For a traditional ride-hailing company like Carem, they have grown into a super app, successfully migrated 96 per cent of the customers onto this new application, scaled out food and groceries, as well as digital payments (Careem pay), which doubled in terms of traffic, in a couple of months. So what we all saw was this great shift that happened, but what people don't realise is that Careem was able to make these adjustments, very quickly, because of their underpinning technology, which relied heavily on the cloud. So being able to scale up, offer more services, and transition very quickly was permitted because of this. As we look forward to the next three to five years, being cloud-native is a core component of any startup’s business strategy.
When a company like Careem, which knows well how to move something from A to B, decided to enter e-commerce, it was only a matter of time until they could build the catalogue, onboard the restaurants online, etc.
So, I think the ride-hailing companies as they enter e-commerce will actually make e-commerce a much more efficient process. I think the ride-hailing companies understand logistics better than anybody else.
What are your top priorities for Careem?
It has been so exciting to look at what’s happening at Careem and what is happening in the region as well, especially in the ride-hailing segment and it is interesting to see how the recovery has come along.
With the growing interest and demand in our e-commerce and food delivery business, we need to continue building a successfully scalable platform that could enable microservices and thereby allow us to meet the aggressive growth that we expect over the next five years. This is one of the biggest priorities for me at Careem.
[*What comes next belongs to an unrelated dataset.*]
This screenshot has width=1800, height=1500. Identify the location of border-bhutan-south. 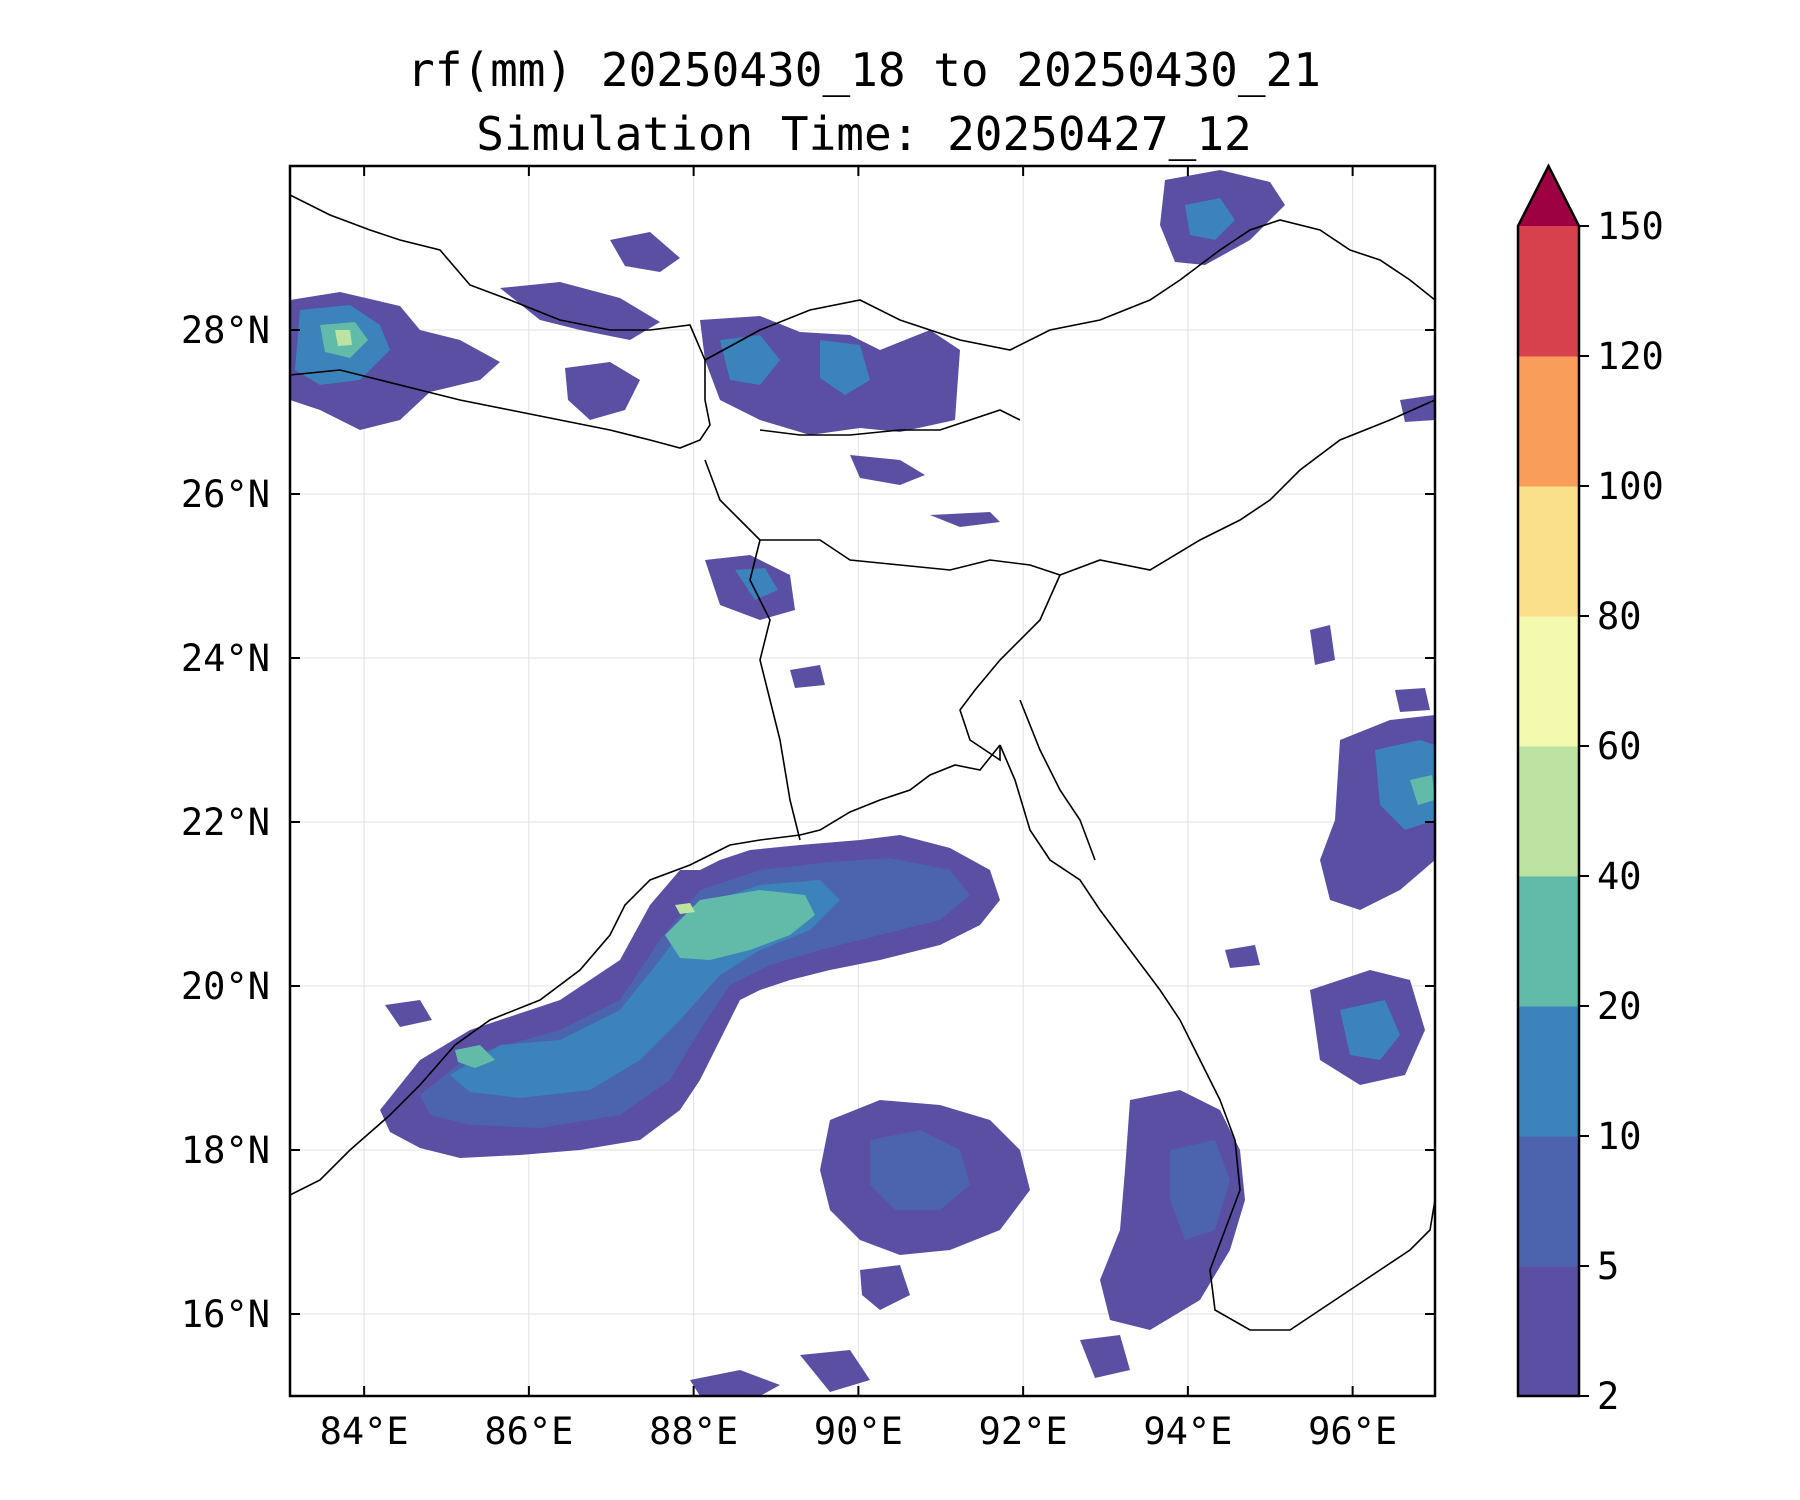
(890, 422). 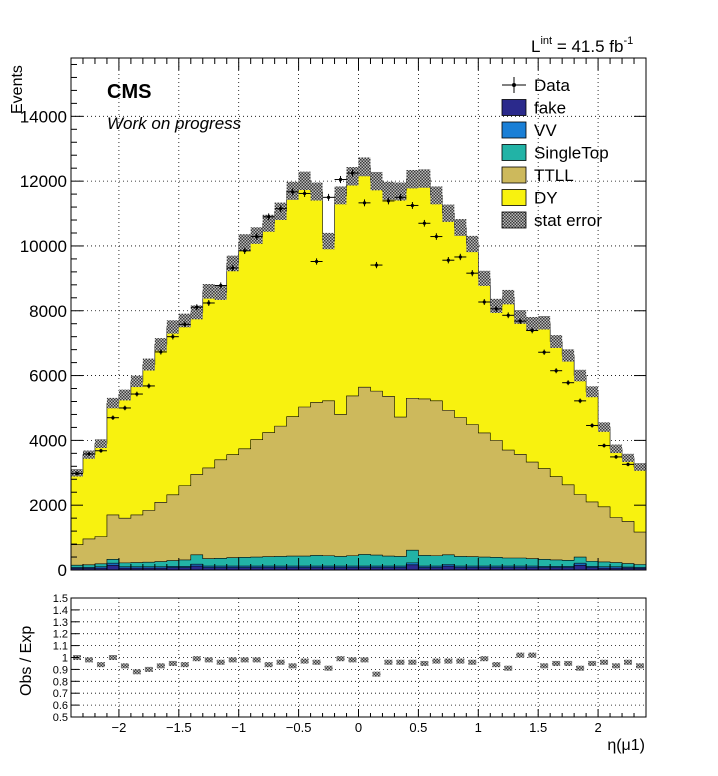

Second, we will continue working to grow our talent. And this is a very exciting mission for me personally, to grow talent locally, to invest in strong in house internship programmes to develop and mature talent within the region. Moreover, the next big focus for me is to take advantage of data and AI within our tech stack, make our technology much more scalable, and ultimately be able to adapt and react very quickly to customer needs.
What are your predictions for the ride-hailing sector?
There’s been an initial dip in demand for ride-hailing services, but as people became more comfortable getting around, the demand has picked up. Now we actually have seen a rise in demand for ride-hailing traffic. We've seen it grow 10 fold in the last 10 months in terms of customer demand.
Additionally, in our region, only two per cent of the population have true access to mobility, so the demand for ride-hailing will continue to increase. In the next five years, ride-hailing will double in size as populations continue to grow and cities become more congested.